Barrozo Alexandre, Borstnar Rok, Marloie Gaël, Kamerlin Shina Caroline Lynn
Department of Cell and Molecular Biology, Uppsala Biomedical Center (BMC), Uppsala University, Box 596, S-751 24 Uppsala, Sweden.
Int J Mol Sci. 2012 Sep 28;13(10):12428-60. doi: 10.3390/ijms131012428.
Enzymes are tremendously proficient catalysts, which can be used as extracellular catalysts for a whole host of processes, from chemical synthesis to the generation of novel biofuels. For them to be more amenable to the needs of biotechnology, however, it is often necessary to be able to manipulate their physico-chemical properties in an efficient and streamlined manner, and, ideally, to be able to train them to catalyze completely new reactions. Recent years have seen an explosion of interest in different approaches to achieve this, both in the laboratory, and in silico. There remains, however, a gap between current approaches to computational enzyme design, which have primarily focused on the early stages of the design process, and laboratory evolution, which is an extremely powerful tool for enzyme redesign, but will always be limited by the vastness of sequence space combined with the low frequency for desirable mutations. This review discusses different approaches towards computational enzyme design and demonstrates how combining newly developed screening approaches that can rapidly predict potential mutation "hotspots" with approaches that can quantitatively and reliably dissect the catalytic step can bridge the gap that currently exists between computational enzyme design and laboratory evolution studies.
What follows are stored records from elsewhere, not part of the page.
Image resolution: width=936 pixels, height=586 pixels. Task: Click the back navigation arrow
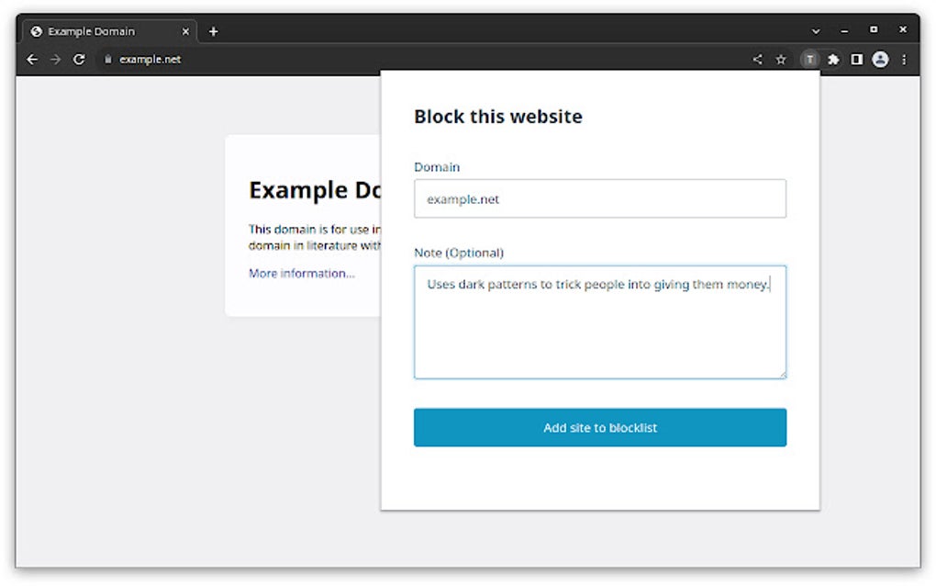pos(32,59)
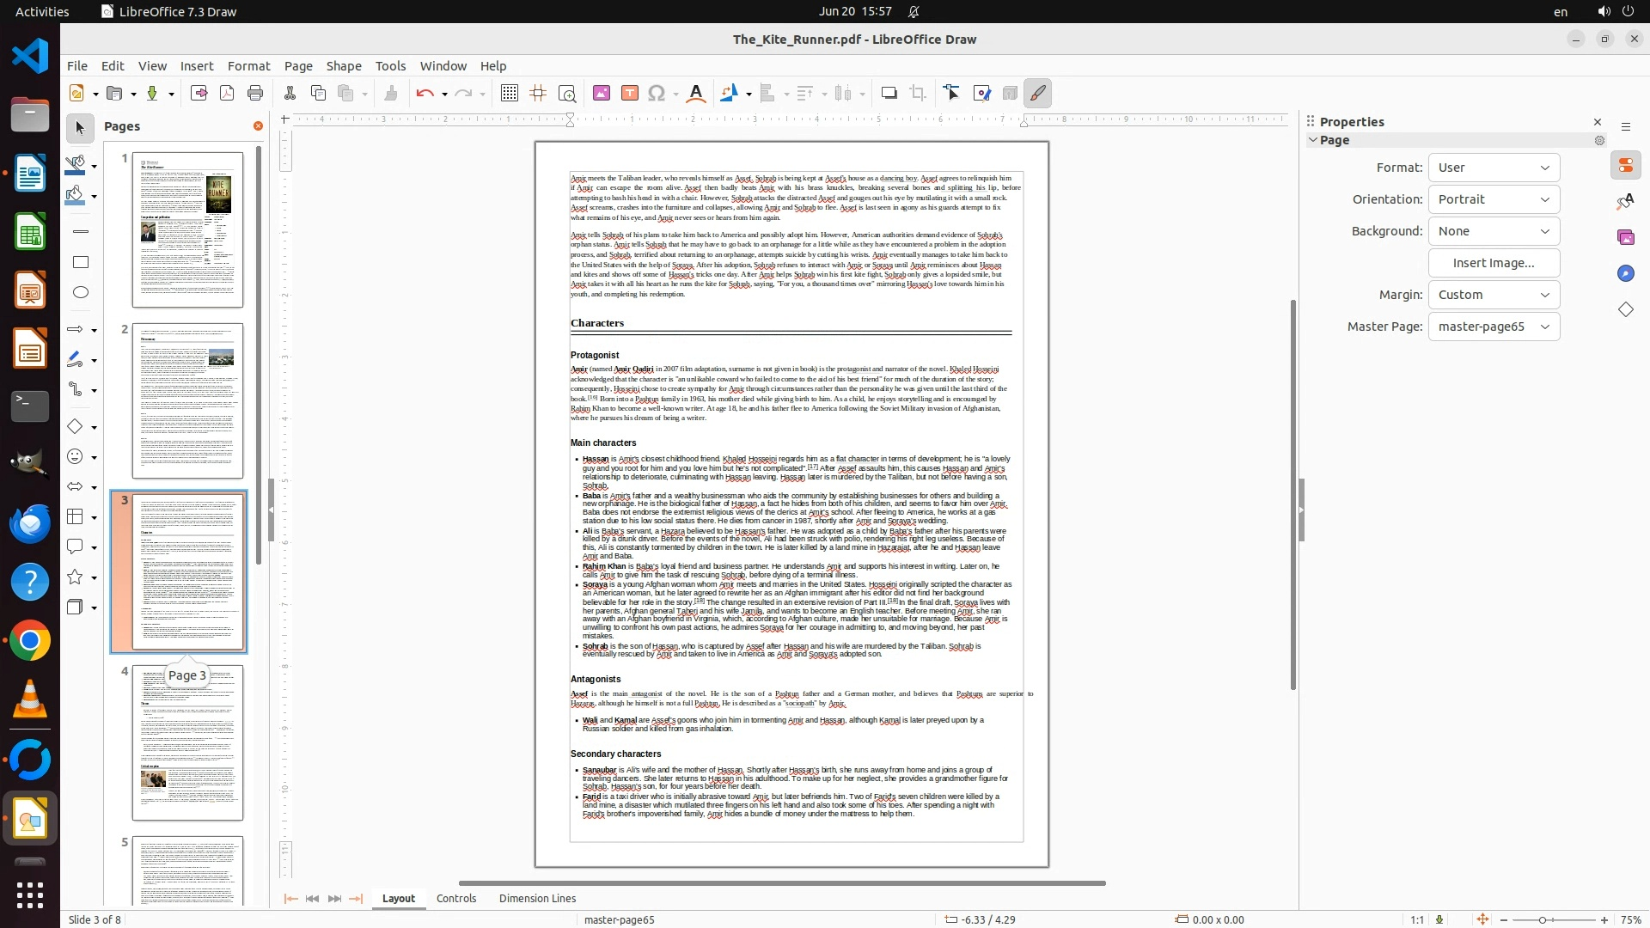1650x928 pixels.
Task: Select the page 2 thumbnail
Action: tap(187, 400)
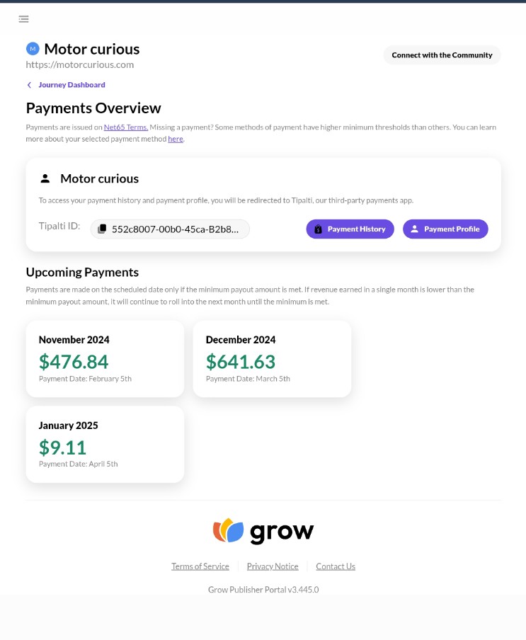526x640 pixels.
Task: Click the person icon beside Motor curious card
Action: 45,178
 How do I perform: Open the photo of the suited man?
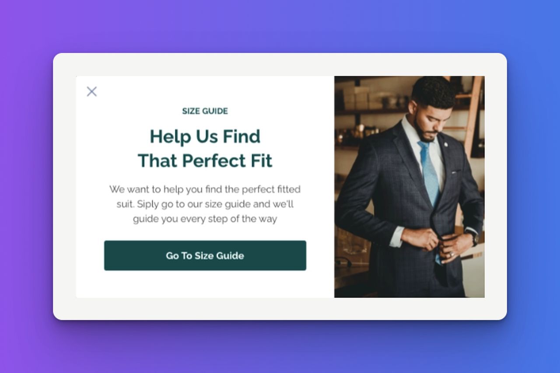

酶是极其高效的催化剂,可作为细胞外催化剂用于从化学合成到新型生物燃料生成等一系列过程。然而,为了使其更符合生物技术的需求,通常需要能够以高效且简化的方式操纵它们的物理化学性质,理想情况下,还要能够训练它们催化全新的反应。近年来,无论是在实验室还是在计算机模拟中,人们对实现这一目标的不同方法兴趣激增。然而,当前的计算酶设计方法主要集中在设计过程的早期阶段,与实验室进化之间仍存在差距。实验室进化是酶重新设计的一种极其强大的工具,但总是会受到序列空间的巨大规模以及所需突变低频性的限制。本综述讨论了计算酶设计的不同方法,并展示了如何将能够快速预测潜在突变“热点”的新开发筛选方法与能够定量且可靠地剖析催化步骤的方法相结合,以弥合当前计算酶设计与实验室进化研究之间存在的差距。